Dataset entries:

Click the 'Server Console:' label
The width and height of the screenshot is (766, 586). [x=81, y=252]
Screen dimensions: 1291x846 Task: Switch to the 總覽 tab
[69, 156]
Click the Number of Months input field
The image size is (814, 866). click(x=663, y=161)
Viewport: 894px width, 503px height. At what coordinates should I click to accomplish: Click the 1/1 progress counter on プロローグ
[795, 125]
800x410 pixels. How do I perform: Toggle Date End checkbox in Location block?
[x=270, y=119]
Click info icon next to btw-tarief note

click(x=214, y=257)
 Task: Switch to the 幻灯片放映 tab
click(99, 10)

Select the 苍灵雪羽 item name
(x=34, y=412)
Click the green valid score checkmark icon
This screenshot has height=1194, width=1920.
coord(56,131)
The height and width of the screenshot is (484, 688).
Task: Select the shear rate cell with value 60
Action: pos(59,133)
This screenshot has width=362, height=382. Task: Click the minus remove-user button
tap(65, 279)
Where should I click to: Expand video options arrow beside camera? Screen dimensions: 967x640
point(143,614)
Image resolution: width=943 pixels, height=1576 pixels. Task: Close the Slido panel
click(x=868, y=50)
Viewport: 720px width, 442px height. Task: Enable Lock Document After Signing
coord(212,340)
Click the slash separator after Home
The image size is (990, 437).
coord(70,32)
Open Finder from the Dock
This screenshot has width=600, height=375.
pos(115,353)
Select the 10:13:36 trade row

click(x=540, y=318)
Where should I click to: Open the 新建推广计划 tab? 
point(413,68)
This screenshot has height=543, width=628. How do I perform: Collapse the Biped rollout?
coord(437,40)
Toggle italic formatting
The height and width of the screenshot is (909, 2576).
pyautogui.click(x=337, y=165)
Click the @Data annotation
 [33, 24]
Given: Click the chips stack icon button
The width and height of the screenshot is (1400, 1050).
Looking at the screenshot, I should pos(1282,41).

THE TASK | Write out again, exactly, the line containing "The height and width of the screenshot is (909, 2576)." and every later line of the records. Omit the rest.

RESPONSE TO THIS TASK |
The height and width of the screenshot is (909, 2576).
pyautogui.click(x=337, y=165)
Click the @Data annotation
 [33, 24]
Given: Click the chips stack icon button
The width and height of the screenshot is (1400, 1050).
Looking at the screenshot, I should pos(1282,41).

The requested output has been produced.